Support SCELossInternal/SCELossInternalGrad run with larger sized input (#16363)
### Support SCELoss/SCELossGrad run with larger sized input
#### Motivation and Context: Run bigger batch size for Bloom model.
For Bloom560M model, ORT has potential to run bigger batch size from
initialally 6 to now 10. SCELoss/SCELossGrad's input size is Bsz X 1023
* 250680. When Bsz is bigger than 8, totoal element count cannot be
represented by int32_t, which those kernels are using to passing total
elem count. There is silent overflow causing other indirectly
exceptions, or wrong mistake without errors.
#### Changes in this PR
- For SCELossInternal/SCELossGradInternal CUDA kernels, use uint64_t if
total element count is bigger than int32::max() to pass all element
count and element index for the ops mentioned above.
- For SCELossInternal/SCELossGradInternal CPU kernels,
- always use uint64_t to pass the element count.

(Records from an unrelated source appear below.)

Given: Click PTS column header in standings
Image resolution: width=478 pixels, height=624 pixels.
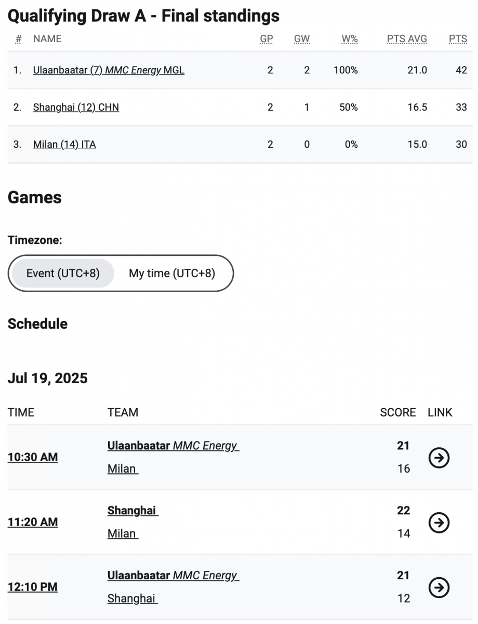Looking at the screenshot, I should tap(458, 39).
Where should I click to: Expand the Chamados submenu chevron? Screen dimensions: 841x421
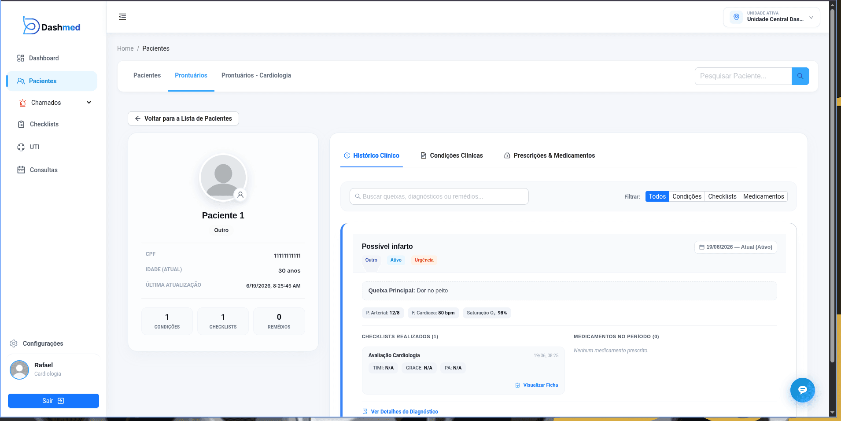point(89,103)
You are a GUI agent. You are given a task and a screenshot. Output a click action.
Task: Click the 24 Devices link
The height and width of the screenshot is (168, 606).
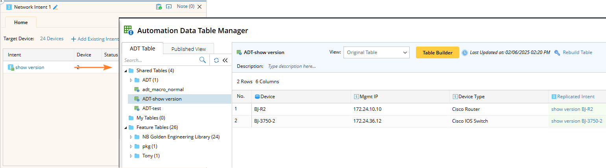[x=52, y=39]
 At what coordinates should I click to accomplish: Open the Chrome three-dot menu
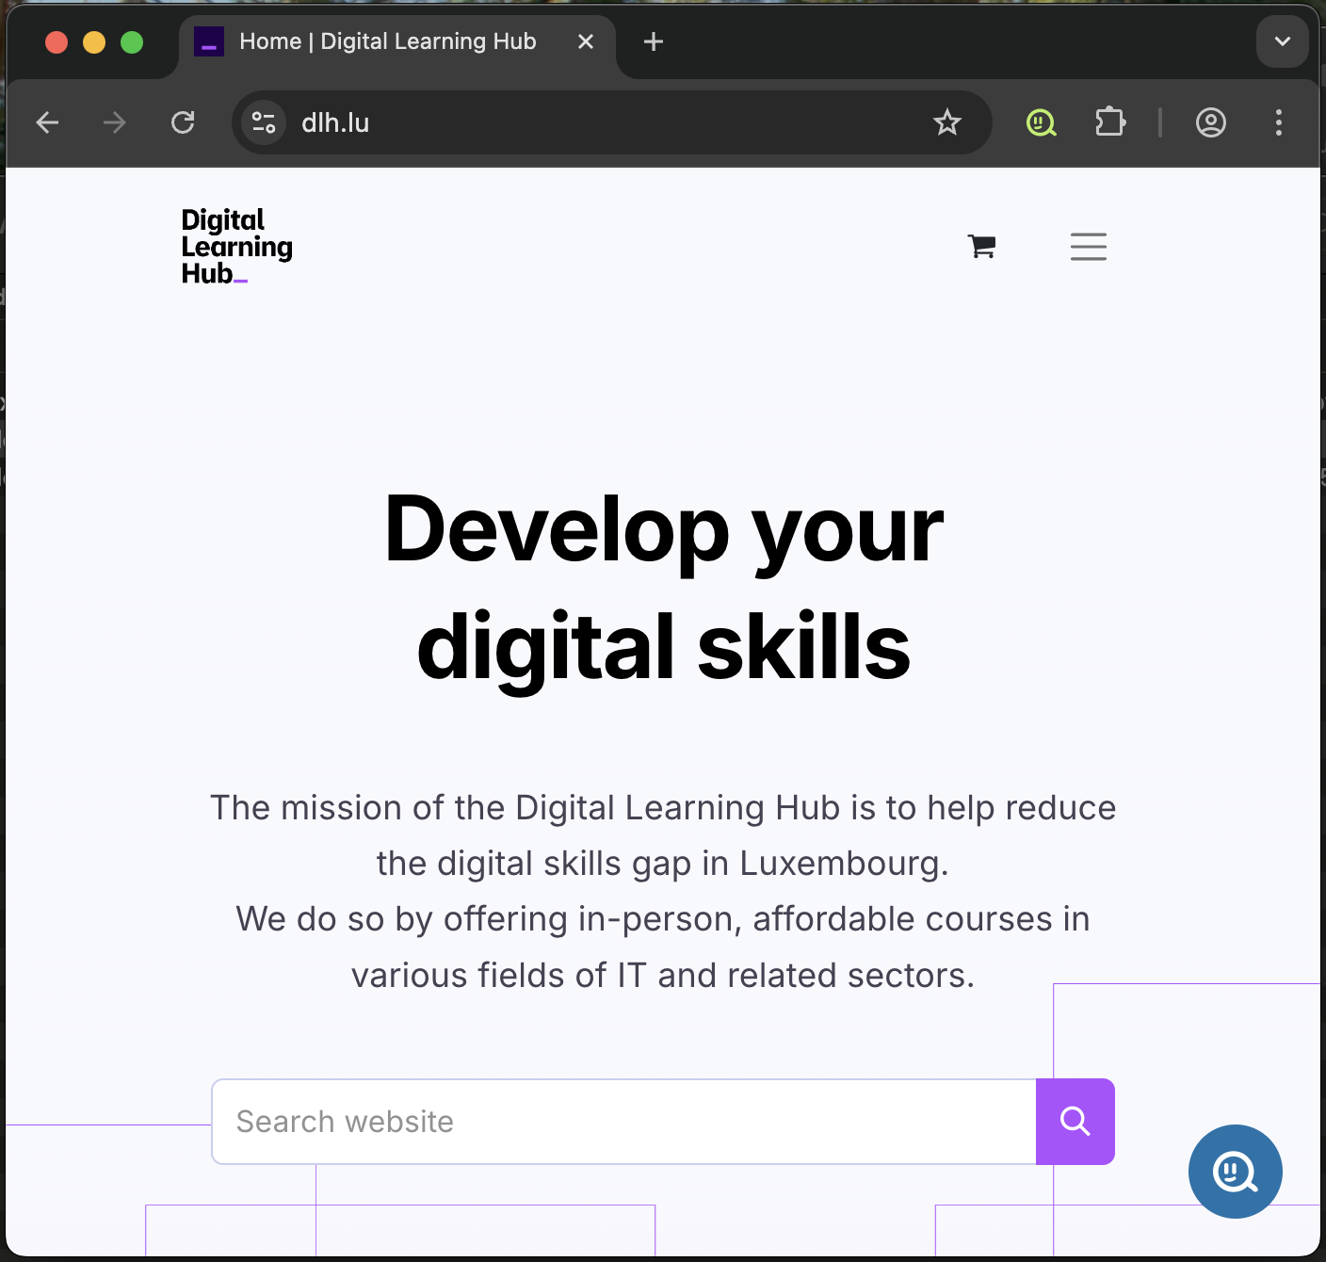pyautogui.click(x=1278, y=122)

- update the Eigen functions involved in the two kernels'
implementations, to use `ptrdiff_t` to pass element count instead of
original `int`.
- Parallelize SCELossInternal/SCELossGradInternal CPU kernels,
otherwise, it is super slow when handling so many elements.
- Others changed needed:
- Add `CompareOrtValueNumerals` to compare two OrtValue with different
data types (float or float16), without caller explicitly converting to
the lower-precision data types. The comparison is also done in parallel,
which reduce the comparsion time for the large UT case from 22s to
~1.6s.
- The check of `IsResultCloselyMatch` is buggy for nan/inf cases, so fix
the bugs.
- The cross entropy tests are running CPU base line with float, then the
result is used to compare with float16 results of CUDA runs. But there
is precision issue when we check the results. Because the randomized
input data is represented in float, CPU use it directly, but CUDA use a
float16 version of it, so there is precision diff between the inputs, as
the test data count increases, it make the results fail even on 1e-2.
The fix is: generate data in float16, convert to float for CPU run,
directly use float16 for CUDA runs. When compare the output, cast back
CPU float to float16 then compare with CUDA outputs.
- `RandomValueGenerator ` for the large size take about ~20second, so
`ParallelRandomValueGenerator ` is added to random input in parallel, it
takes about <2s for preparing input data.
#### Non-goals
`SoftmaxCrossEntropyLoss` && `SoftmaxCrossEntropyLossGrad` is not
covered in this PR